A strain of the bacterium, P. flourescens, destroys the bivalves’ digestive systems.

Daniel Molloy, a researcher at the New York State Museum, once helped develop an environmental safe method, using a bacterium, to kill black flies and mosquitoes. He had a hunch that a strain might be found to kill invasive mussels, says Molloy’s colleague Denise Mayer.

And they found it hiding in plain sight.

“[The bacterium] is ubiquitous, you know, common found all over the world. It’s everywhere, it’s on your fingers,” said Mayer, a lead research scientist at the museum which hosts scientists in a variety of areas.

Their research was backed, among others, by the Empire State Electric Energy Research Corporation and the U.S. Department of Energy’s National Energy Technology Laboratory.

“Our intent was really to provide a tool to the … power industry and such, to clean their pipes…to reduce the use of some of the chlorinated compounds,” Mayer said.

The method isn’t designed for open water use so it doesn’t solve the problem of the mussels’ impact on the ecosystem.

Chemicals like chlorine can harm more than just the mussels, Mayer says.
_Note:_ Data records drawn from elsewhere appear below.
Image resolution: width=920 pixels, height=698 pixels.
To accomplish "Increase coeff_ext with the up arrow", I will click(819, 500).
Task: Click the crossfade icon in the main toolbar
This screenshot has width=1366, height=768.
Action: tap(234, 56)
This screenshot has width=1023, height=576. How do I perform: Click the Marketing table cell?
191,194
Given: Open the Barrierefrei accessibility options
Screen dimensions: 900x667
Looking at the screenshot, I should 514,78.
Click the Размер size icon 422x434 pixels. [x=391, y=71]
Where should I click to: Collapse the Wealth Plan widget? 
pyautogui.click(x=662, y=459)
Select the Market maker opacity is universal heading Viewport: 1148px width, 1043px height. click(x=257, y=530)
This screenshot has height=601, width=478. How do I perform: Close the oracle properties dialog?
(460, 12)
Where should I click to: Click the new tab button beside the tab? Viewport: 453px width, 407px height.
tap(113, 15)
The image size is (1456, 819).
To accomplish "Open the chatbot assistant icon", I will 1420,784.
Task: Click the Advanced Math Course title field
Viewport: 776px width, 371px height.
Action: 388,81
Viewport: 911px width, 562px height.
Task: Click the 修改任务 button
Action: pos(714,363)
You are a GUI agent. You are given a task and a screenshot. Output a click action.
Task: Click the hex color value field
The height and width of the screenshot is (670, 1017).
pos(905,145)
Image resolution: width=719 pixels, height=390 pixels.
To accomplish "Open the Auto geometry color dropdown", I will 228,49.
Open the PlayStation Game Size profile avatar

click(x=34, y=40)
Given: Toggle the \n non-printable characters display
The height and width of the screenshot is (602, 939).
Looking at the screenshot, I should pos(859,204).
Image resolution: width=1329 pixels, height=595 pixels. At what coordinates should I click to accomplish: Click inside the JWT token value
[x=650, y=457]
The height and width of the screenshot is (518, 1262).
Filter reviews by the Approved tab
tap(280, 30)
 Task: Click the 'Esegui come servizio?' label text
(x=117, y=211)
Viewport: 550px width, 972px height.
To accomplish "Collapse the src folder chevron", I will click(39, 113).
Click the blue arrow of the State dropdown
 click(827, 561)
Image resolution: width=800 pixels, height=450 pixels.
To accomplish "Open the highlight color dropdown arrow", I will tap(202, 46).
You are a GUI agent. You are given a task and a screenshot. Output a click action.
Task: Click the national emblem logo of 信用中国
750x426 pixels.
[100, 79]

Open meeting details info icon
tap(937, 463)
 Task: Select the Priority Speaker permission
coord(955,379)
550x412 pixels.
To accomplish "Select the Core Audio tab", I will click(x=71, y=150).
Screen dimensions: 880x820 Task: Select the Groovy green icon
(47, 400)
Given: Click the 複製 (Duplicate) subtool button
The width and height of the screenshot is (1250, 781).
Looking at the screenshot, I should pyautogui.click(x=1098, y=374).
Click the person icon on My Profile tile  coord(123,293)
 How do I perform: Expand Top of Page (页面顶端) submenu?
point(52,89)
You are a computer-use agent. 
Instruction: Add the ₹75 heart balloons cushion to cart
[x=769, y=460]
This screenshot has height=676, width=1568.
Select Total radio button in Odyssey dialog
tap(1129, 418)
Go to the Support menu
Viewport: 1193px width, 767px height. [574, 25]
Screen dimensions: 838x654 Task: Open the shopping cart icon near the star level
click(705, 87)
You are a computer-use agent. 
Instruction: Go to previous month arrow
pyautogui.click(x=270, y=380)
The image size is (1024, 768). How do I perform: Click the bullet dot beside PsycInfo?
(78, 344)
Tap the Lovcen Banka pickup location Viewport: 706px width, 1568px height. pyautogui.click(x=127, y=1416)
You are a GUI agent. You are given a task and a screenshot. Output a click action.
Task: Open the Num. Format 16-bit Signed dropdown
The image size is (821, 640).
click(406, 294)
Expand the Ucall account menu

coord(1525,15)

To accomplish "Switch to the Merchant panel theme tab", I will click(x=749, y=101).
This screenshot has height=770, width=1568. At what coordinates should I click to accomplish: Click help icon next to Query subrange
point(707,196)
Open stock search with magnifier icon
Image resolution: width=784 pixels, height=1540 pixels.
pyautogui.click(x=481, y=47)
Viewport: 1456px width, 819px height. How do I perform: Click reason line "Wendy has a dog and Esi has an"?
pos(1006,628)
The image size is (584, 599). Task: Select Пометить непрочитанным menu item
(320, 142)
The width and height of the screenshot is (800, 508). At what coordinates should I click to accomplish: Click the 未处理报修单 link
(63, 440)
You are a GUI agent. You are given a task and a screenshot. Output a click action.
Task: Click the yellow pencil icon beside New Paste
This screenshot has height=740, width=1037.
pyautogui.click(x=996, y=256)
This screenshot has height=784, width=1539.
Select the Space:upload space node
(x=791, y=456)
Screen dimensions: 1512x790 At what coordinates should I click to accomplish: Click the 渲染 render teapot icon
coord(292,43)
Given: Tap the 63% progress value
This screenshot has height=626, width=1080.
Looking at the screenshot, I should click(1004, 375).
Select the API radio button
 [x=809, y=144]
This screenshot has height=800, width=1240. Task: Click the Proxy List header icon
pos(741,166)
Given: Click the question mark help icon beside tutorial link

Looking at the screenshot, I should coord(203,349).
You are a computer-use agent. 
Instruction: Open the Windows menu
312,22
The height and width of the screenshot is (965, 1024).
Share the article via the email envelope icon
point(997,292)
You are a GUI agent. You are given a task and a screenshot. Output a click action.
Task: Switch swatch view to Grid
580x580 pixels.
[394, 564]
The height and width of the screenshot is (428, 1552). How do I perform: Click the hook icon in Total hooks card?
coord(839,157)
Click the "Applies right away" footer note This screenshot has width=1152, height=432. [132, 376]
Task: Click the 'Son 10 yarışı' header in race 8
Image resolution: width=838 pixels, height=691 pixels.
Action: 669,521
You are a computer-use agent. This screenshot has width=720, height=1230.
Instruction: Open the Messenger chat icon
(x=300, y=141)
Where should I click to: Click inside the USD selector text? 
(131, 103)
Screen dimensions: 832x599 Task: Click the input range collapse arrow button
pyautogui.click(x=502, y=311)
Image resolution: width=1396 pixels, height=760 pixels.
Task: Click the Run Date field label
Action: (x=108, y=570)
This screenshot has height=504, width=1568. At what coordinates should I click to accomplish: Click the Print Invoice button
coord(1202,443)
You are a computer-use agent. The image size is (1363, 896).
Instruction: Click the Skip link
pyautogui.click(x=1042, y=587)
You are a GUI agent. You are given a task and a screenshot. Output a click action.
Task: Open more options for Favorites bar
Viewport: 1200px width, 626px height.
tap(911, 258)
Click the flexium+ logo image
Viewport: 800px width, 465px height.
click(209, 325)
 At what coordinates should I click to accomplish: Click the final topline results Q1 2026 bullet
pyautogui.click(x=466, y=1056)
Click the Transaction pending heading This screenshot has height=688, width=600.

And power industries are interested in getting rid of current methods, she says.

“Some of the biggest supporters, the Department of Energy, you know, power, they want a different method to use,” Mayer said. “So it’s not like they’re out there saying, we don’t care we’ll apply this to the environment. They really … would like to have an alternative.”

Typically the bacterium is associated with plant roots and helps the plant ward off fungi and disease.

But it also contains a chemical that is exclusively harmful to the two mussels and destroys their digestive systems. Other critters tested, like fish and other mussels, are unaffected by it.

The bacterium is a dish best served dead. Live cells could make fish sick, Mayer said.

“The cells are actually dead, so it’s acting like a pill .… it’s giving the mussels something to grab onto.” Mayer said.

The researchers screened more than 700 bacterial strains in search of the one that would do the trick.

“What they were able to do was pretty amazing. It’s more than just a needle in haystack,” said Sarahann Rackl, an Invasive Mussel Project Manager at Marrone Bio Innovations.

The museum then looked for a partner to commercialize the bacterium into a product.

And Marrone Bio Innovations answered the call. The California company focuses on environmentally friendly solutions to pest management. The company and the museum shared a $500,000 award from the National Science Foundation to aid in the bacterium’s development and commercialization. This year the company received another $600,000 from the foundation.

It is expected to be available in March under the name Zequanox.

“We feel that this is another product in the toolbox for people to use,” Rackl said.

“There’s a lot of value and potential value in this product because it’s environmentally selective and benign.”

And the product won’t expose people to harmful chemicals, she says.

And time is money. Chlorine treatments, if done properly can take 7 to 10 days or longer, she says. Zequanox takes six hours.

DTE Energy spends between $100,000 and $500,000 a year controlling mussels in its six Michigan power plants, said Gary Longton, a DTE senior environmental engineering technician. The mussels clog pipes that draw in water to cool equipment.

Right now DTE employs divers to clean pumphouses with the same industrial commercial-grade scrubbers designed to scrape barnacles off of boat hulls. Or the company treats them with chlorine or sodium hypochlorite.

“Detroit Edison knows their business and they have chosen primarily mechanical because it’s the cheapest form, they’re no dumbbells,” said Don Schloesser a research biologist at the U.S. Geological Survey Great Lakes Science Center.

Longton says that the company is always open to new and effective methods to rid itself of the nuisances. He says that salesmen test strips different coatings in the pump houses. Once it was cayenne pepper.

“We’re always open for the magic bullet,” he said.

“If anyone came up with the magic bullet they could be a very rich and famous person,” he said, “and no one has come up with a magic bullet yet.”